Hi, is there a way to stop screen refresh after an user clicks a button? I would like to display the output from clicking the button without refreshing the screen. Currently, it refreshes the screen and displays from the start. Thanks.
Short answer is no, but…
-
There is a stop button in the upper-right corner that can do this. There just isn’t a way to make an
st.button
do the same thing without triggering a rerun. -
There is a sort of edge case with fragments. When a fragment writes outside of its main container, the writes are accumulative. So you could have a fragment running which writes to some other container and have a button in the fragment to stop it. However, when I put together a code sample, it did something unexpected so now I’m reporting a bug…

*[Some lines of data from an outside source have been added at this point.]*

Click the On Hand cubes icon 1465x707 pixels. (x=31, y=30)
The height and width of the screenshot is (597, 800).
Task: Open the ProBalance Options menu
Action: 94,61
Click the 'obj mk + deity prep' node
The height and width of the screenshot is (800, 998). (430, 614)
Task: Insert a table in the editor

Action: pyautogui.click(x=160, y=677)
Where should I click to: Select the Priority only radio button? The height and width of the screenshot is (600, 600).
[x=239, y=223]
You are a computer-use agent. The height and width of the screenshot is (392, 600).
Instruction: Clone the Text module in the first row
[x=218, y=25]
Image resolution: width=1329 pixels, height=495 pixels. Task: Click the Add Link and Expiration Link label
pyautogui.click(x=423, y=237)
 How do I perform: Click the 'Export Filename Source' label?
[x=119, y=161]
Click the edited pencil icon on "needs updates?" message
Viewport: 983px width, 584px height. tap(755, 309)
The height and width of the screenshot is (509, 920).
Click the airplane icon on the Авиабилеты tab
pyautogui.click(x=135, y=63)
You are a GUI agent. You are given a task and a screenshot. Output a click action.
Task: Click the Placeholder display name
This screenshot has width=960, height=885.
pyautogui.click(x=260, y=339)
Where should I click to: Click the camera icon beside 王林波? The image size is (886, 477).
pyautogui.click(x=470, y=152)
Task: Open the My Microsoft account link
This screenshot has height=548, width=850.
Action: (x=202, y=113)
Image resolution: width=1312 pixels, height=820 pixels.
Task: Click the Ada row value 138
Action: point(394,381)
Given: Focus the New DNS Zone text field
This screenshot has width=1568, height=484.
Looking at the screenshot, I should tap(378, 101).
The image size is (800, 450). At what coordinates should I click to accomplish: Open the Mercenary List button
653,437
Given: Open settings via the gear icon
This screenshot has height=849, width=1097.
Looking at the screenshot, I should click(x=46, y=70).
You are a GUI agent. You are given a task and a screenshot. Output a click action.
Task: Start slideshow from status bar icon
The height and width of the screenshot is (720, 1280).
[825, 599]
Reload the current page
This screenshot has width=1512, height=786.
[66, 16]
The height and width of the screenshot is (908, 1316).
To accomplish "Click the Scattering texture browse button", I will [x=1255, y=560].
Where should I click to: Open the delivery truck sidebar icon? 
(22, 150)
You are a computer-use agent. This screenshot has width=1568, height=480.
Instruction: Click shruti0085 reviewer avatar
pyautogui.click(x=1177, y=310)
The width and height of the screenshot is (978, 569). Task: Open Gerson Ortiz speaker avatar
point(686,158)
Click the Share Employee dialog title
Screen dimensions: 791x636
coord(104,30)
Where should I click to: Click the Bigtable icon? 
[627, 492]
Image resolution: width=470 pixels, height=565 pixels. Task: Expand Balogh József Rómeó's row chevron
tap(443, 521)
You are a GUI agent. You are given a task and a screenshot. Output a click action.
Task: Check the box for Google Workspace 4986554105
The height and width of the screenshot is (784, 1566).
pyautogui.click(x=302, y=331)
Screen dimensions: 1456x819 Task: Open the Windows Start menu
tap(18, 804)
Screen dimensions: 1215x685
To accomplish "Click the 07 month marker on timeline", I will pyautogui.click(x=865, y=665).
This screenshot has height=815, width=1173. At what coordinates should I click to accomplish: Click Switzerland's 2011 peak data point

Thanks for the comment. I searched the forum and found some older discussions. I couldn’t figure out the status. So thank you very much for clearing it up.
Isn’t this a serious issue to resolve? If I don’t want to refresh the screen when a button is clicked, does that mean I cannot use streamlit?
An engineer helped clean up my fragment example to work. It’s kind of limited because you have create a list of the things you want to display and have a fragment iterate through them to display one at a time. (A fragment can’t be interrupted in the middle of a run, so you have to break it up to do one thing at a time.)
import streamlit as st
import time
if "items" not in st.session_state:
st.session_state.items = range(50)
if "i" not in st.session_state:
st.session_state.i = 0
if "run" not in st.session_state:
st.session_state.run = False
def run():
st.session_state.run = True
@st.fragment()
def frag_writer(container):
st.button("Start", on_click=run)
st.button("Stop", on_click=st.stop)
if st.session_state.run and st.session_state.i < len(st.session_state["items"]):
container.write(st.session_state["items"][st.session_state.i])
st.session_state.i += 1
time.sleep(.2)
st.rerun(scope="fragment")
else:
st.session_state.run = False
header = st.container()
body = st.container()
with header:
frag_writer(body)
This example will write through the list, where you can start and stop it. You’d need to trigger a full-script rerun to clear the page.